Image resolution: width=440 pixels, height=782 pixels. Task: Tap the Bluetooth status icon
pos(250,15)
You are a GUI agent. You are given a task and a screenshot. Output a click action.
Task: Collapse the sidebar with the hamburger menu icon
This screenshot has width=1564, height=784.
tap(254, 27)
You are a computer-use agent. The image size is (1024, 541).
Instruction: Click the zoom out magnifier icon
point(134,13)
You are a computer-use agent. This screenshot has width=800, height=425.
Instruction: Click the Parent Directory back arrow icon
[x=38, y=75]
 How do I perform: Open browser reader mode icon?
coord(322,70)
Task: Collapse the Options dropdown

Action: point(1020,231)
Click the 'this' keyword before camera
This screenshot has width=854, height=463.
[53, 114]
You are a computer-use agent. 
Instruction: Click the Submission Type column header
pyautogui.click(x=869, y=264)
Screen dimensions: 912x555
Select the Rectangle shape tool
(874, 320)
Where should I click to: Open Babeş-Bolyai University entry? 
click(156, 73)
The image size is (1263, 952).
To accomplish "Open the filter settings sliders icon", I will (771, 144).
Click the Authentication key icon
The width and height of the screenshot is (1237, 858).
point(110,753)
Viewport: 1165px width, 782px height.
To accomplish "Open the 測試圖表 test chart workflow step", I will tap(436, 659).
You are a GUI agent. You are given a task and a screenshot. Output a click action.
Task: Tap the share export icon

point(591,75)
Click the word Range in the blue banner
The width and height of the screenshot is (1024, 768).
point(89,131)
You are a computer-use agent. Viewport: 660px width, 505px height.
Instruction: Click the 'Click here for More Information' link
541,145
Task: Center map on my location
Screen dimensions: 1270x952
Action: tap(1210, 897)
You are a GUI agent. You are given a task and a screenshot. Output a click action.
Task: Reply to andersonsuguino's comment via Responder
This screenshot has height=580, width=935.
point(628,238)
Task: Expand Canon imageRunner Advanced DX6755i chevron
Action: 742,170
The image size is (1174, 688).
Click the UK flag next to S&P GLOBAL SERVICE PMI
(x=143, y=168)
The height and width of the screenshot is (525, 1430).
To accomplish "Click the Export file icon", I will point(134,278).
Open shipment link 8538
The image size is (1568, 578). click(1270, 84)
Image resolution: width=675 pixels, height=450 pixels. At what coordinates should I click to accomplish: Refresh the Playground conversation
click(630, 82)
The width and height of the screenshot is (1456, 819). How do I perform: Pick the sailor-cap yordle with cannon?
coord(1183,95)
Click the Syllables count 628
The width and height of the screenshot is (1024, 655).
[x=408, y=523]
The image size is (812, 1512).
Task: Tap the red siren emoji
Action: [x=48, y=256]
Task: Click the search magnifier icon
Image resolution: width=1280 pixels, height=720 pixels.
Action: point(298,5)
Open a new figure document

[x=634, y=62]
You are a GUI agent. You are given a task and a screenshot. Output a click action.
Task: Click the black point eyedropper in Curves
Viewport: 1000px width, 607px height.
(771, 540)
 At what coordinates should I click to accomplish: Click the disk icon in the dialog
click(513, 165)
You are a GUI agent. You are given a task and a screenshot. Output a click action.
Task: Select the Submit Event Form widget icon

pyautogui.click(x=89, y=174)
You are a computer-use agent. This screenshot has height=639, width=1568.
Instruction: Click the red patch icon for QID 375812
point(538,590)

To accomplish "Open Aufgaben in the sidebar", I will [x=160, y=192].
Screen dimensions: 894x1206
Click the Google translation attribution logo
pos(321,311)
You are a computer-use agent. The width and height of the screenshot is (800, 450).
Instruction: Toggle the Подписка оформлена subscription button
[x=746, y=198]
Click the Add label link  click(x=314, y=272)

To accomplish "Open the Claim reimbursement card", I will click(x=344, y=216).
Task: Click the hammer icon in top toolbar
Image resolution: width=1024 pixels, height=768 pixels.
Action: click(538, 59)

▬▬▬▬▬▬▬▬▬▬

THE TASK — Whenever a line in the material above holds the string "will", copy that line in full.

SOLUTION FOR THIS TASK —
To accomplish "Open the filter settings sliders icon", I will (771, 144).
To accomplish "Open the 測試圖表 test chart workflow step", I will tap(436, 659).
To accomplish "Click the Export file icon", I will point(134,278).
To accomplish "Open Aufgaben in the sidebar", I will [x=160, y=192].
To accomplish "Open the Claim reimbursement card", I will click(x=344, y=216).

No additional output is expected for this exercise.